The establishment of the Spanish Empire in the 15thcentury marked the beginning of the modern global era and of European dominance over international affairs in conjunction with the Portuguese Empire.
It was the most powerful empire of the 16th and 17th centuries.
3. Russian Empire
Russian Empire, from 1721 to 1917, extending over the Eastern part of Europe and the continent of Asia, covered almost 14 million square miles (36 million square km).
The Russian Empire ultimately resulted in Russian Muscovite domination over neighbouring in Europe and Asia, where only the British Empire could rival it in size by the end of the 19th century.
The Russian Empire stretched across the northern portions of Europe and Asia at its peak.
The overall area under the monarch comprised almost one-sixth of the earth’s territory.
It occupied modern-day Russia, Ukraine, Belarus, Moldova, Finland, the Caucasus (Armenia, Azerbaijan, Georgia), significant parts of Poland and Turkey, the Baltic states (Lithuania, Latvia, Estonia), and Central Asian countries (Kazakhstan, Kyrgyzstan, Tajikistan, Turkmenistan, Uzbekistan).
2. Mongol Empire
The Mongol Empire stretched back its peak and covered history’s most adjacent regions.

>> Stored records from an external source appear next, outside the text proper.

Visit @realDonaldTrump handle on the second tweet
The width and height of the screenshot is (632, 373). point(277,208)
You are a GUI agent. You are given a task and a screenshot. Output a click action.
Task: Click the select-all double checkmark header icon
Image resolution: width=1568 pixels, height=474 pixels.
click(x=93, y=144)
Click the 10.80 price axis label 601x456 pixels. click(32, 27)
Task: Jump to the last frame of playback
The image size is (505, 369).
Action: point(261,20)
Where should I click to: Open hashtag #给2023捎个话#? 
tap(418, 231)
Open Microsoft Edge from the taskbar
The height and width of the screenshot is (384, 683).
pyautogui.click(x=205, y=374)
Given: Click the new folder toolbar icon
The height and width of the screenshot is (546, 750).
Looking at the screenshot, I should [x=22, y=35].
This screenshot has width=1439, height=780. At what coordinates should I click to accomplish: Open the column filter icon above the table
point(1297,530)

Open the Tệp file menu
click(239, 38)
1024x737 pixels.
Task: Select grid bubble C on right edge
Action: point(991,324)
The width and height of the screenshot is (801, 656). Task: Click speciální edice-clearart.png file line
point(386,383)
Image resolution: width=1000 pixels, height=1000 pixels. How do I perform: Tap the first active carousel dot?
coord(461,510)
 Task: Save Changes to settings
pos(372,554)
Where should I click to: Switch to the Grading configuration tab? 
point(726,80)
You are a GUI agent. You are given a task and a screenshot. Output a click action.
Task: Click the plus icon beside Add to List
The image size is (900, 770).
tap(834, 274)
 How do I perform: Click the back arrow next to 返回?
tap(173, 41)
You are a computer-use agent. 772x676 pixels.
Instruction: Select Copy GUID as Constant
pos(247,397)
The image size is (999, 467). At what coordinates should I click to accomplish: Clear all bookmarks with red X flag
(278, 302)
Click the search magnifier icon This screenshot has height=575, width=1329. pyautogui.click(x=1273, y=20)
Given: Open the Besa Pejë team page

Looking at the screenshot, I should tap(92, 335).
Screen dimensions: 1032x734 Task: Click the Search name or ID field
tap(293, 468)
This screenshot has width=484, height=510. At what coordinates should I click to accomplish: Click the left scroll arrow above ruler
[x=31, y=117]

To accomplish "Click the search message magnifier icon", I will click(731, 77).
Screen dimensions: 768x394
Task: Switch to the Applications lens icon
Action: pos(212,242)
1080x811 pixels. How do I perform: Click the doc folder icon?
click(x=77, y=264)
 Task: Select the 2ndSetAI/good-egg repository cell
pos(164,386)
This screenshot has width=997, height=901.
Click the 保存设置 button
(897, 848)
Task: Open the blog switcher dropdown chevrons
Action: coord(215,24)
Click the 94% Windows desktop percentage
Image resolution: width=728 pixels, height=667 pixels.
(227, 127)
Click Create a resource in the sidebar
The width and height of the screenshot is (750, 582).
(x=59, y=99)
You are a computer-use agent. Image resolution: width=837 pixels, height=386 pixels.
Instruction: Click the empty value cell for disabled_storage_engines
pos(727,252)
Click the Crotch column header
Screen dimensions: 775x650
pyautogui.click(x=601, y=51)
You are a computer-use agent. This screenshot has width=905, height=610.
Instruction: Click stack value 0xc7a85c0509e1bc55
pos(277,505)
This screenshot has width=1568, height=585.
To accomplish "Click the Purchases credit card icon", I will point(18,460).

In the beginning, the Empire was led by Genghis Khan from 1206 to 1368.
During that period, thanks to modern Mongol technology and an enormous horde of nomadic warriors, it expanded to cover most of Eurasia.
The loyal warriors of Genghis Khan were rewarded for their fealties and became their times’ most successful army.
1. British Empire
Britain dominated so many parts of the earth in the 19th, and early twentieth centuries, it was famously said that ‘Sun never set over the British Empire.’
The British Empire comprised the United Kingdom’s dominions, colonies, protectorates, mandates, and other territories.
It covered 35.5 million sq.km at that same time, which represents a 23.84% of the earth’s surface area.
And maybe the fact that the British Empire is almost twice that big as Pluto’s (17.8 million sq km) surface area will surprise you.
The British Empire started with conquering colonies and trading posts abroad, and ultimately included dominions, overseas territories, and mandates.
When Queen Victoria was proclaimed Empress of India in 1877, the empire reached its peak of power.
Britain’s relative strength peaked, and Queen’s influence on the Berlin Congress was at its peak.
By 1922, the British Empire had a population of about 458 million, one-fifth of the world population at that time, and nearly a quarter of the total earth’s land area.